Pull each line holding "computer" out of the entries below.

Extracted material:
──────────────────────────────
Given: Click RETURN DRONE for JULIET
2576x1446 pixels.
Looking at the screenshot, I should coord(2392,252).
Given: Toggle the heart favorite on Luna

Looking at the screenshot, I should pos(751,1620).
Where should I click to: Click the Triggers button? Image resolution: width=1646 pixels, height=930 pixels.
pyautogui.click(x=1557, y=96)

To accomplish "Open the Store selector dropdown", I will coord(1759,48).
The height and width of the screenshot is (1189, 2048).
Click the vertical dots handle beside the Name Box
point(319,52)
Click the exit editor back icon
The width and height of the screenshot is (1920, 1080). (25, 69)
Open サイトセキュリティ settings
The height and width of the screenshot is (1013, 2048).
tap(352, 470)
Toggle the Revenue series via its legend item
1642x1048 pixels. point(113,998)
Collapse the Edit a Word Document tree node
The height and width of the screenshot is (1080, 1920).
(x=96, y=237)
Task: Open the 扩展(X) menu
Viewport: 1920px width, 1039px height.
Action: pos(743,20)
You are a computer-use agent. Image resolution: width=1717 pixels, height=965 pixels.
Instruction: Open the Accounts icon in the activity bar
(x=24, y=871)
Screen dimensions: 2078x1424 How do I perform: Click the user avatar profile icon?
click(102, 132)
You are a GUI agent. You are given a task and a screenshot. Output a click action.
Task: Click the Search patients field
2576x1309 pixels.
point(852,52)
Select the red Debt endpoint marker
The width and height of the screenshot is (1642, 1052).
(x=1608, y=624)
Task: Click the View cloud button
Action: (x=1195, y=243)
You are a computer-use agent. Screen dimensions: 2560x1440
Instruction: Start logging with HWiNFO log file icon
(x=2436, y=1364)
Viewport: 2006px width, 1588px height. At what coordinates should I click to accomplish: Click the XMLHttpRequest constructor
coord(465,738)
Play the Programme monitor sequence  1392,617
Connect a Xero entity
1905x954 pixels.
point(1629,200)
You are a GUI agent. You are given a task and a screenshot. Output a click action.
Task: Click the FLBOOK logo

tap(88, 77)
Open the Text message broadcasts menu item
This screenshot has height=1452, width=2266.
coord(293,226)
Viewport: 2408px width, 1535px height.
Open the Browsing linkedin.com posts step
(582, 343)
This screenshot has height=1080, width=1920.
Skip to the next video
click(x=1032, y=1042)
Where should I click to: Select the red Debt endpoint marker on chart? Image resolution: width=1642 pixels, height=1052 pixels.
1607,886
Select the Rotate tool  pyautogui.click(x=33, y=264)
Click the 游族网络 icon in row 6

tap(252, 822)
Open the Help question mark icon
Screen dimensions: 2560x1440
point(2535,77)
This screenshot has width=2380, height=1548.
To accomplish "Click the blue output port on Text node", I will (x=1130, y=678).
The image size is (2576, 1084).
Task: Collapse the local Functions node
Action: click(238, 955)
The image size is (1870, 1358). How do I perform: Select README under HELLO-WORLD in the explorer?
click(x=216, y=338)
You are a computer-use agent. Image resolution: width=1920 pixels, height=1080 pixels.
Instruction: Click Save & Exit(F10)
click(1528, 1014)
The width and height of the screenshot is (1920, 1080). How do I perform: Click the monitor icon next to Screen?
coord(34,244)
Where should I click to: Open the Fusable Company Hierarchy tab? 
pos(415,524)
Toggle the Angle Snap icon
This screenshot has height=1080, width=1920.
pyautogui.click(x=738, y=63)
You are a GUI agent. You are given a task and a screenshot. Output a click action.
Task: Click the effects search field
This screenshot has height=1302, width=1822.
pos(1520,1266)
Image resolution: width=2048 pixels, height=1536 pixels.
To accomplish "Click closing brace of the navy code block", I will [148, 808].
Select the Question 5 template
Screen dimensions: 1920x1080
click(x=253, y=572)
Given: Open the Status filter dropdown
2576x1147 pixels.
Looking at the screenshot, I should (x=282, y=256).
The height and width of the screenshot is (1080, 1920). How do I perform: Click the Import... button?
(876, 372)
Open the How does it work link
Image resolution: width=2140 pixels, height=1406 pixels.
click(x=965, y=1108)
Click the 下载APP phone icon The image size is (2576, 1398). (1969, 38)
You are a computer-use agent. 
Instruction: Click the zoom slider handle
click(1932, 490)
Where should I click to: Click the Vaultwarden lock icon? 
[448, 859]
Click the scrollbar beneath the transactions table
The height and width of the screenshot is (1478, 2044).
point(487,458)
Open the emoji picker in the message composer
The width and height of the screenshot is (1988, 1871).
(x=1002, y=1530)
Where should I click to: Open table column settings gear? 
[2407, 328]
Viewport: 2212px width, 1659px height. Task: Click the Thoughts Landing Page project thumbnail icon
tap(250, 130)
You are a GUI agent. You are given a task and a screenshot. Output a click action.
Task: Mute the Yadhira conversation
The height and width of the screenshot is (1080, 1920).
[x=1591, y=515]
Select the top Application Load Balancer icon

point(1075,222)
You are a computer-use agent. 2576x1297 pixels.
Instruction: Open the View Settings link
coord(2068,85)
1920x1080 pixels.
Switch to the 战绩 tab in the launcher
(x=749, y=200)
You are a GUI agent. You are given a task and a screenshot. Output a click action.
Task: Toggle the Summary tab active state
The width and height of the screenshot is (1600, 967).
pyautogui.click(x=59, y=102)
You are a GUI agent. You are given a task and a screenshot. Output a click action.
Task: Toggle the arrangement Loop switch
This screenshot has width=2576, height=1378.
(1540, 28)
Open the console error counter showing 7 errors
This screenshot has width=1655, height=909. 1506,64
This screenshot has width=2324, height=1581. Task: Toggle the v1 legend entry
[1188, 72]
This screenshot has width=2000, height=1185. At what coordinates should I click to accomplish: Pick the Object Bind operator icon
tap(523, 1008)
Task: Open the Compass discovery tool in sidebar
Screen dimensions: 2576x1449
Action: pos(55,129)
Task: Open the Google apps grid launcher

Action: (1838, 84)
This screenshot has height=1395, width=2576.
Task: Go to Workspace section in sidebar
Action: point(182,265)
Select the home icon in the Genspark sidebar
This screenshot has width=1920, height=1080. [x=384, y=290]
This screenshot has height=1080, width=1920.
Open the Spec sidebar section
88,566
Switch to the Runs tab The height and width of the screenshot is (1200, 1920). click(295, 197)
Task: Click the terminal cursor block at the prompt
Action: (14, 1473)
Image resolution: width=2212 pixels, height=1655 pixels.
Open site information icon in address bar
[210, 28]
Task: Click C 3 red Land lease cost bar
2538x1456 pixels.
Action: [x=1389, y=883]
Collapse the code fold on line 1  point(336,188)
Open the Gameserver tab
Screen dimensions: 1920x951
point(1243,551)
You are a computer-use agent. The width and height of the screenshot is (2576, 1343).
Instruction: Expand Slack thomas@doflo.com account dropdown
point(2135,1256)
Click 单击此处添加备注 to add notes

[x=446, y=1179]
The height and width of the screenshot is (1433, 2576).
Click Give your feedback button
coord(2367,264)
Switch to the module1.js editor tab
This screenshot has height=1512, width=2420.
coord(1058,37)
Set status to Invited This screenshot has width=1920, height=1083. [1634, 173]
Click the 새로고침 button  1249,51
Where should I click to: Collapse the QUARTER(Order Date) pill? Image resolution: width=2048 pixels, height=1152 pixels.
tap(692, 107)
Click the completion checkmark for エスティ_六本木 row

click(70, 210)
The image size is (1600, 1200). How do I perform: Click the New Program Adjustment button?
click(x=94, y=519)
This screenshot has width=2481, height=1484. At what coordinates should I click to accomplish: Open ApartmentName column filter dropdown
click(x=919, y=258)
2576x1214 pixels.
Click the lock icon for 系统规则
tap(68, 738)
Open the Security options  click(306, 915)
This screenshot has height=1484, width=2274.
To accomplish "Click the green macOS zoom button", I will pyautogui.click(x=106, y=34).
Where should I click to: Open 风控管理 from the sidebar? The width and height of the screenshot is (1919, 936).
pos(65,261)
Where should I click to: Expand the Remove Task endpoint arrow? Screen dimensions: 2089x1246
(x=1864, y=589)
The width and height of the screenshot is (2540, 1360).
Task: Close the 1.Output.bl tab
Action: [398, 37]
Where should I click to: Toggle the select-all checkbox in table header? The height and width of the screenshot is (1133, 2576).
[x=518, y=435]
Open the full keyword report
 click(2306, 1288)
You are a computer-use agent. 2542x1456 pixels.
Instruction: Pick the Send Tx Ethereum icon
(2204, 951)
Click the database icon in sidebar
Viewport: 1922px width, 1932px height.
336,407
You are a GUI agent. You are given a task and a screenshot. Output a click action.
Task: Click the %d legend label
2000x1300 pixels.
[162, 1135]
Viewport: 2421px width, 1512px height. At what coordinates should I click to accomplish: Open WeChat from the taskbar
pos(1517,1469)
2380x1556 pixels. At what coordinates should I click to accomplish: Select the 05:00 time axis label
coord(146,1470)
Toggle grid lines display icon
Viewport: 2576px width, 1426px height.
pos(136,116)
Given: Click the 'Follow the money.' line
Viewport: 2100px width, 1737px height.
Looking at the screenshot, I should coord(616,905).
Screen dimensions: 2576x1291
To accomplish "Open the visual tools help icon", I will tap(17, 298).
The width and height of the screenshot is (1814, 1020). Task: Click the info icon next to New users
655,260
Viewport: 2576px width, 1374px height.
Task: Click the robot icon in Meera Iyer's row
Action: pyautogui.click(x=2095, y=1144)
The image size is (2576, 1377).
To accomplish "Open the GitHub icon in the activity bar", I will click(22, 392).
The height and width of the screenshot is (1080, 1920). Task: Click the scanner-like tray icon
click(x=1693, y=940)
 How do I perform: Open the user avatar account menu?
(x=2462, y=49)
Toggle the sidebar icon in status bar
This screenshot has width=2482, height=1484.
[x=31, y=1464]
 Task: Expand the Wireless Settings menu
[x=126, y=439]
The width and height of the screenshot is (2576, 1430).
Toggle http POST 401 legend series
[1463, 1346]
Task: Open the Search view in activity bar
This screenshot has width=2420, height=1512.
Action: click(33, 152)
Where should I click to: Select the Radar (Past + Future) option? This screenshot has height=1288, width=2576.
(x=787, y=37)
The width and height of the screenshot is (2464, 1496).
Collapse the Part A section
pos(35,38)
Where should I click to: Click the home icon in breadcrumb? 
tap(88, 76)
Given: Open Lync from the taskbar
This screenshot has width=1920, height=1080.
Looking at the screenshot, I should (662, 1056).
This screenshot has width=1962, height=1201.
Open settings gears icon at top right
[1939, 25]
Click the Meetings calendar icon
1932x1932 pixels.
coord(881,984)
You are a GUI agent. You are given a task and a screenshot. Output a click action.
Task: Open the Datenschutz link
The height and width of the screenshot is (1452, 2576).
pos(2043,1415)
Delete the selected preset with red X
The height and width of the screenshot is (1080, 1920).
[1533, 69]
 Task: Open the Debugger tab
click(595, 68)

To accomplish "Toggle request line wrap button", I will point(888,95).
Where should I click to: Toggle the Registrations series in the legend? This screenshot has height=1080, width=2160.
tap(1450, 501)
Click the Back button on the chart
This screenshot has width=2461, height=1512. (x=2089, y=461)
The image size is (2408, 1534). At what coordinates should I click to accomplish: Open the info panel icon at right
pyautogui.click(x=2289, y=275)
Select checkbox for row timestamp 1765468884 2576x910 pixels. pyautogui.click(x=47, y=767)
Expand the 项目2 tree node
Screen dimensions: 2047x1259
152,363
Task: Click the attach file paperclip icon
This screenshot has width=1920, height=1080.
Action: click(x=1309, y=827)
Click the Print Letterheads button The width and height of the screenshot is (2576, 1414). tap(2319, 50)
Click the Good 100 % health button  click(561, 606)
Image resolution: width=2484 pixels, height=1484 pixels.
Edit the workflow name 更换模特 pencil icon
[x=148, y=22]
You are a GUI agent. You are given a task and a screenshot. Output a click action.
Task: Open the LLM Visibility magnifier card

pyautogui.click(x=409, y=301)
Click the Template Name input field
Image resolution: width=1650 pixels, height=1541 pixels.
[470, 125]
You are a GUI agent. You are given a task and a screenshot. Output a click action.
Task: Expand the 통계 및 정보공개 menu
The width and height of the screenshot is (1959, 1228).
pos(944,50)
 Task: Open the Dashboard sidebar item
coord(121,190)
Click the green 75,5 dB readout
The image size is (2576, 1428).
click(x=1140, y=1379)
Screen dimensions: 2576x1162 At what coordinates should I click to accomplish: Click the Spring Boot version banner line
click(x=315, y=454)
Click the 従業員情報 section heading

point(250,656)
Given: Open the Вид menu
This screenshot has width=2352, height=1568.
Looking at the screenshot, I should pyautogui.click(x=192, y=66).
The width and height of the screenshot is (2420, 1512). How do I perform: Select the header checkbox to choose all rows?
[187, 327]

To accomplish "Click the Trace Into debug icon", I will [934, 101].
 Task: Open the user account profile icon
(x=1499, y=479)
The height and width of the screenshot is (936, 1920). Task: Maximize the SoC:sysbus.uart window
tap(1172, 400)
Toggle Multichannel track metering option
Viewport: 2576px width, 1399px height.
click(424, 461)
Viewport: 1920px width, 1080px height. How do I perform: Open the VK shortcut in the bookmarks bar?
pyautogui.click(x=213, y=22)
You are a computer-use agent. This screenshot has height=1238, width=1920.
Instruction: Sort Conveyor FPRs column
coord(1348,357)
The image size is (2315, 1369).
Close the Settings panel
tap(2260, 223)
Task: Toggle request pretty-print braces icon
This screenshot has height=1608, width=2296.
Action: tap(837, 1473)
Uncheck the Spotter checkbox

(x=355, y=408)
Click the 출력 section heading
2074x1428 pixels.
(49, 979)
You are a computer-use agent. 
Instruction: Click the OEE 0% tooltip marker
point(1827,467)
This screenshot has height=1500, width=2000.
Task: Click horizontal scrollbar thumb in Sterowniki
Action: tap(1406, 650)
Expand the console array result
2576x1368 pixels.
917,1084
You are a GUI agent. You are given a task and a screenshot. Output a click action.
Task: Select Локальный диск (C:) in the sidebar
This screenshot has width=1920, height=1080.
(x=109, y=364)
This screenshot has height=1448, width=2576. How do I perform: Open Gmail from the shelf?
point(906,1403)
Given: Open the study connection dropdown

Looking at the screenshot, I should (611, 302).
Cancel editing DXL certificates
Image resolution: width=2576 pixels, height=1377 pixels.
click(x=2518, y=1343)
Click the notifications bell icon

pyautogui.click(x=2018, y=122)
──────────────────────────────
Solution for this exercise:
You are a computer-use agent. Image resolution: width=1717 pixels, height=965 pixels.
You are a computer-use agent. Screen dimensions: 2560x1440
You are a computer-use agent. Image resolution: width=1920 pixels, height=1080 pixels.
You are a computer-use agent. 
You are a computer-use agent. 2576x1297 pixels.
You are a computer-use agent. The width and height of the screenshot is (2576, 1343).
You are a computer-use agent. 2542x1456 pixels.
You are a computer-use agent. This screenshot has height=1238, width=1920.
You are a computer-use agent. 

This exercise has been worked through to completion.